Description
Vase with dried flowers as a letterbox gift. Dried flowers are completely hip again! This letterbox gift comes with a bunch of dried flowers, wooden base and a glass tube where the flowers can be used in. The vase with dried flowers as a letterbox gift can be used in a wide variety of ways: as a business gift, staff gift or as a home-work gift.
Look here for other letterbox gifts
Dried flowers through the ages
The use and processing of living flowers and plants is very old. The ancient cultural peoples, four to five thousand years ago, laid out gardens and used flowers, among other things, in the cult of the dead. Whether they already dried flowers is not known, but we can assume this. Presumably, for example, the Greeks certainly did something along those lines.
In the middle of the last century, fine, dried boxes, flowers and grasses were used for processing boxes, portrait frames and jewellery.
These little bouquets were the beginning. A few years later, the so-called Makart bouquets were launched by the Austrian painter Hans Makart (1840-1884). They were stiff, unnatural dried flower bouquets, intended for the dark and gloomy interiors popular at the time.
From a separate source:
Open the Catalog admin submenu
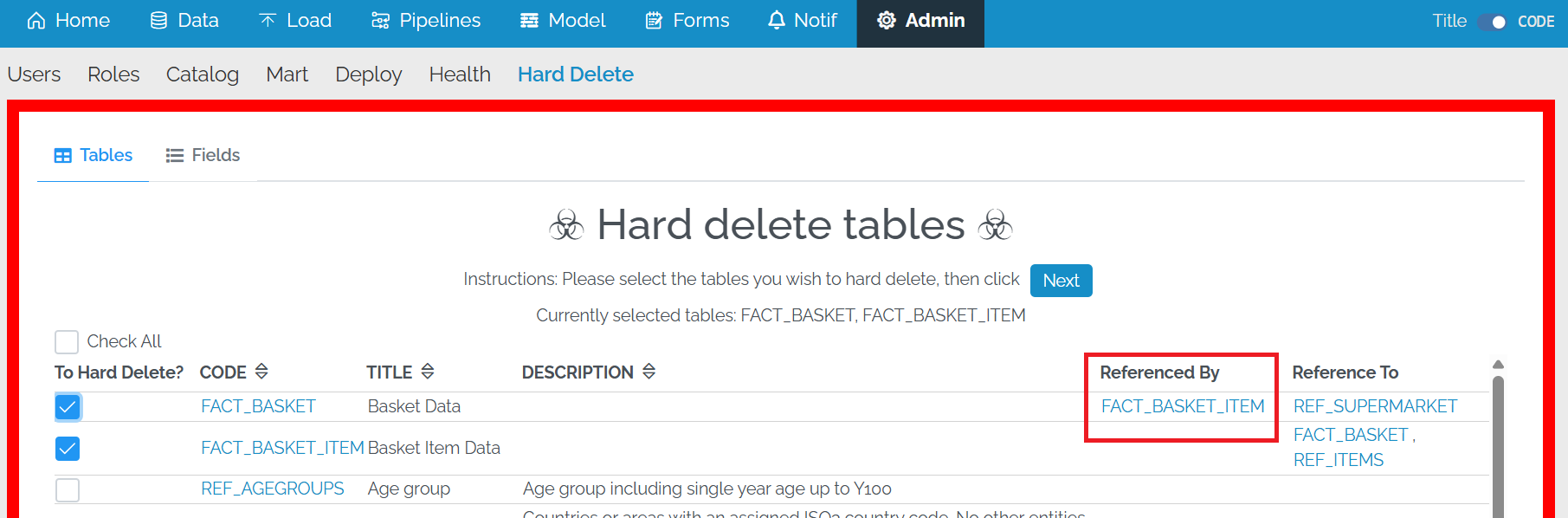 coord(202,74)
It was not until around 1925 that dried flowers started to become known in the Netherlands. Initially, Biedermeier bouquets were mainly made from it. In general, smaller, specially cultivated flower shapes were used for this, which were lightly processed into a round, spherical bouquet. These Biedermeier bouquets are still sometimes made, sold and considered beautiful
Around 1970, more and more types of dried flower arrangements were introduced. But it didn’t stop there; small pottery vases and pots were filled, first on the sideboard, later also on the television. See pictures But it didn’t stop there; small pottery vases and pots were filled, first on the sideboard, later also on the television. Everyone knew the spinning wheel and the cigar shape for against the wall, with a few dried flowers.
Every conceivable object, an old wheelbarrow wheel, plastic vase, glass battery box, and a stump found in the forest were decorated or filled with dried flowers.
Some go even further and make decorations from dried flowers and other materials that hardly have anything to do with dried flowers. These decorations cannot be compared with the dried flower arrangements known to us. They are often completely different, among other things in terms of shape and material processing. They are true works of art, often commissioned and will be mentioned in the same breath as paintings, drawings and etchings.
Dried flowers, in whatever form, are increasingly appreciated. This is also because the range has been expanded over the years with foreign materials. The most strange and exotic dried flowers, fruits, branches and grasses and so on are imported from, for example, Italy, Australia, India, Philippines or South America. With some import materials and a few dried grasses and flowers something very beautiful can be made.